A Simon Fraser University research team has developed interactive post-pandemic recovery maps to highlight some of the long-term effects of COVID-19.
The project, which is led by Dr. Valorie Crooks, a professor in the department of geography and Canada Research Chair in Health Services Geographies, said for the past year, the research team she’s been working with has been “working on actually finding ways to develop map tools to be useful for helping us to understand what’s happening in relation to the pandemic.”
And as the province moves into the first step of its restart plan, Crooks said the team “wanted to try and take a little bit of a pause from that dialogue and just point out the fact that there are going to be long-term health impacts, not simply related to those people who actually contracted COVID-19, but actually related to the pandemic measures that have been put in place to manage the spread of COVID-19 throughout the province.”
Crooks said the map looks at five factors: housing insecurity, job security, occupational burnout, loneliness/isolation and educational disrupt, adding they “set out to find factors that we know actually are contributing to these changes in health impacts based on evidence that is coming out of research that is starting to emerge.
She said while “we’ve now shifted” discussions to slowly going back to normal, those restrictions could have had “an impact on mental health and wellbeing, they can lead to the onset of stress, anxiety, depression, even post-traumatic stress disorder.
“There’s also reports of exacerbation of symptoms for people who are managing ongoing chronic illnesses, and certainly there will be other kinds of health impacts.”
Crooks said the research team hasn’t overlaid their map with ones from the BC Centre for Disease Control on case, positivity and vaccination rates.
“Absolutely, there will be connections between hotspots … because we know that there’s a connection and the connection is around social vulnerability. People who are experiencing various axis of marginalization and inequity, we know that there’s this kind of profile emerging around hotspot neighbourhoods and it would be the same places that we really expect to see these secondary health effects.”

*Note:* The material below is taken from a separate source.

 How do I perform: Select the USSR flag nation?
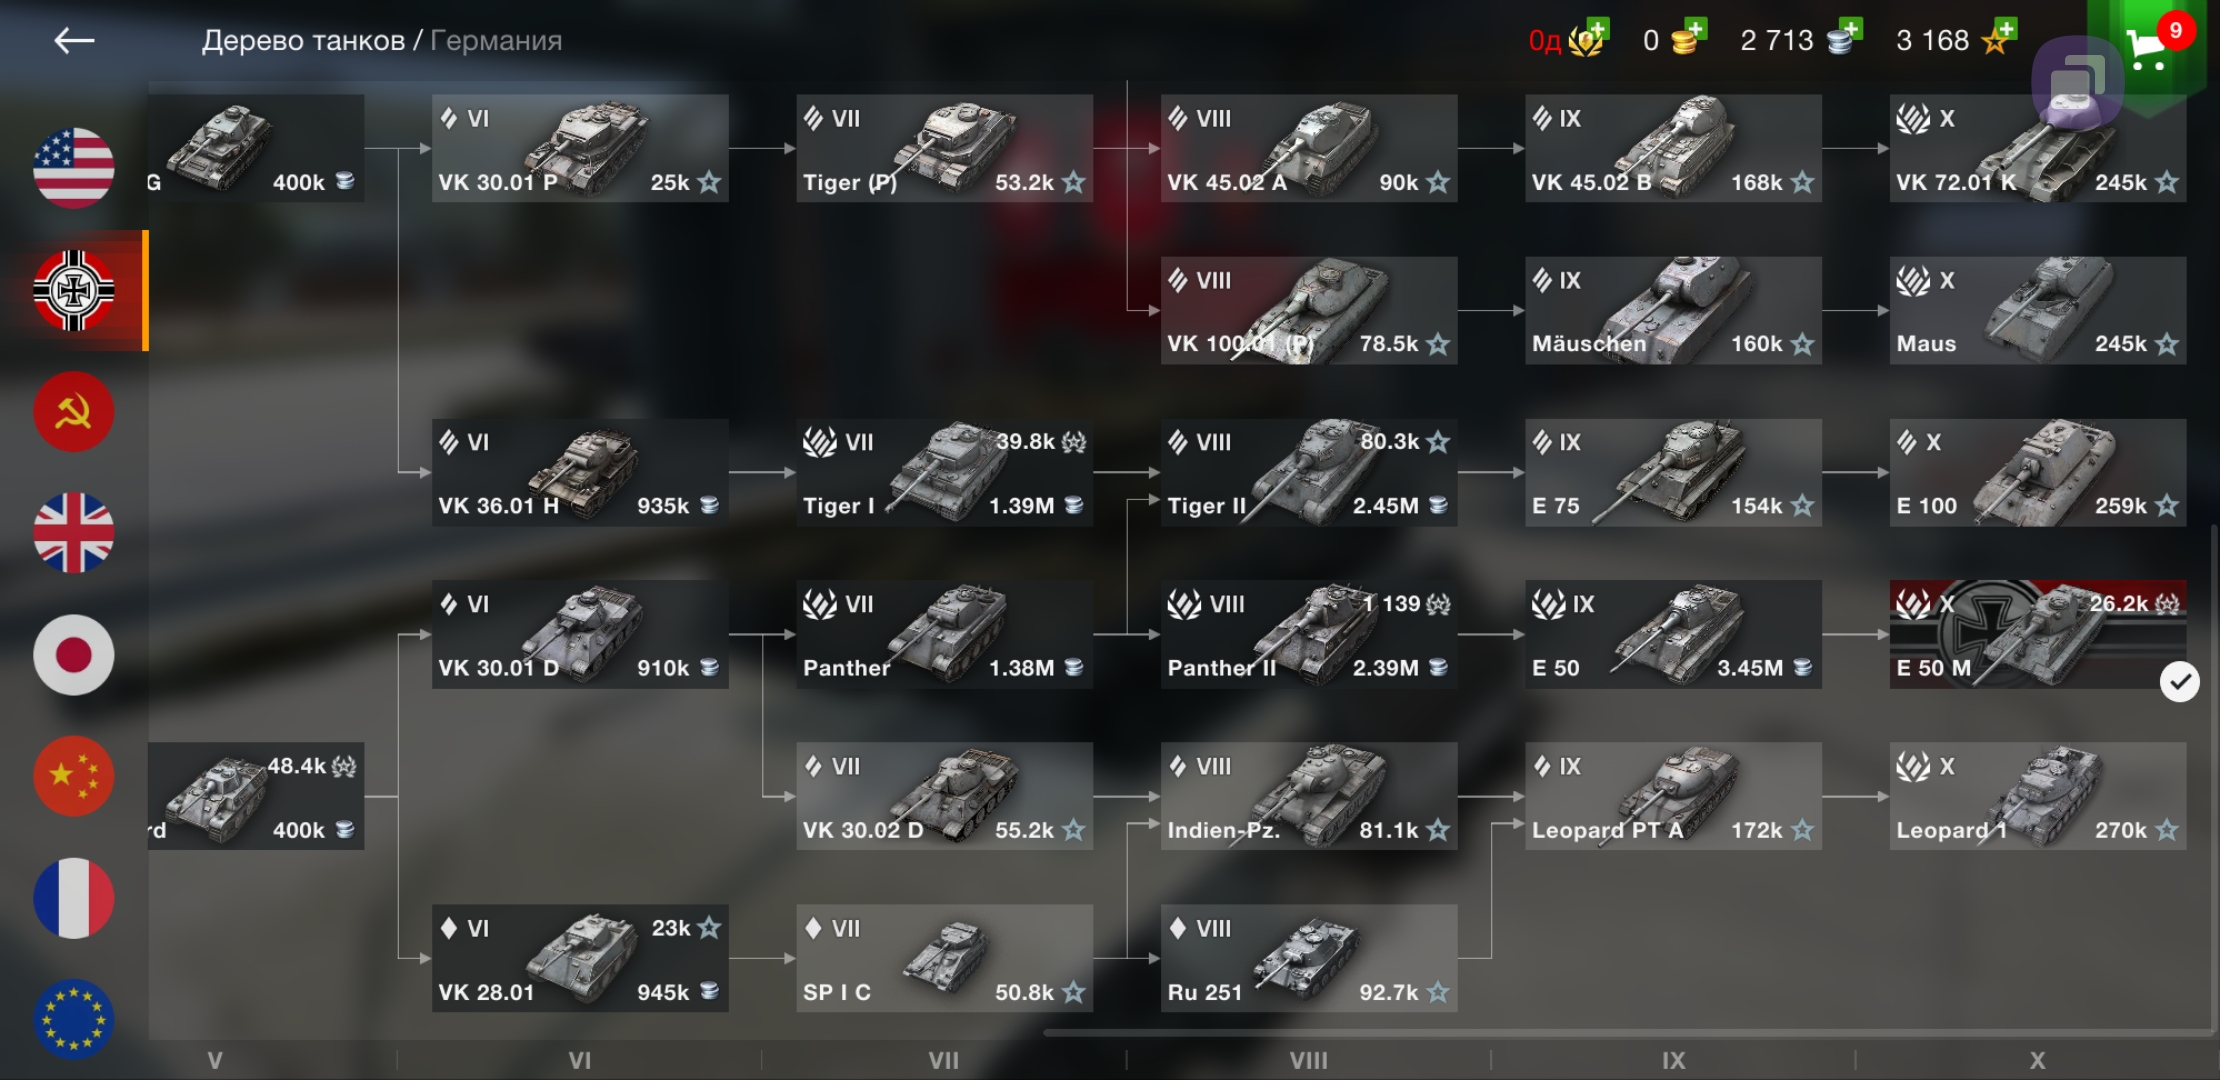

Crooks said, though, that the SFU maps provide an even closer look at neighbourhoods, which allows people to “unpack that (data) even more.”
“This is the smallest unit, geographically, that you can actually get census data in. It’s a much smaller unit. This is actually more reflective of neighbourhoods.”
The maps are broken into “Personal Risks,” “Place-Based Risks” and “Overall Vulnerability to Risks.”
Looking at the “Personal Risks” map, the majority of north Surrey is shaded in the darkest red to imply that the relative personal risk is high. But that same colour is seen throughout most of the Lower Mainland, followed by an orange colour representing a medium-high relative personal risk.
In the “Place-Based Risks” map, north Surrey is a mix of high, medium-high and medium-low relative exposure risk.
Meantime, the “Overall Vulnerability to Risks” map shows all of Surrey to be a mix of high, medium-high and medium-low risk class.
Crooks said these disparities are spread out all throughout the province.
“You can see that communities in the north are vulnerable, communities in the Interior (too). This really tells us that need to actually start now thinking really carefully about things that we can do to assist with trying to support people who are going to be managing these secondary health impacts.”
But, she said, these secondary health risks can potentially be avoided.
“I could walk out on my deck and there could be a risk of a tripping hazard, but I wouldn’t trip and fall because I would step over it. The same is true with these factors, so actually, there could be things that we can actually do now to help intervene that would offset the development.”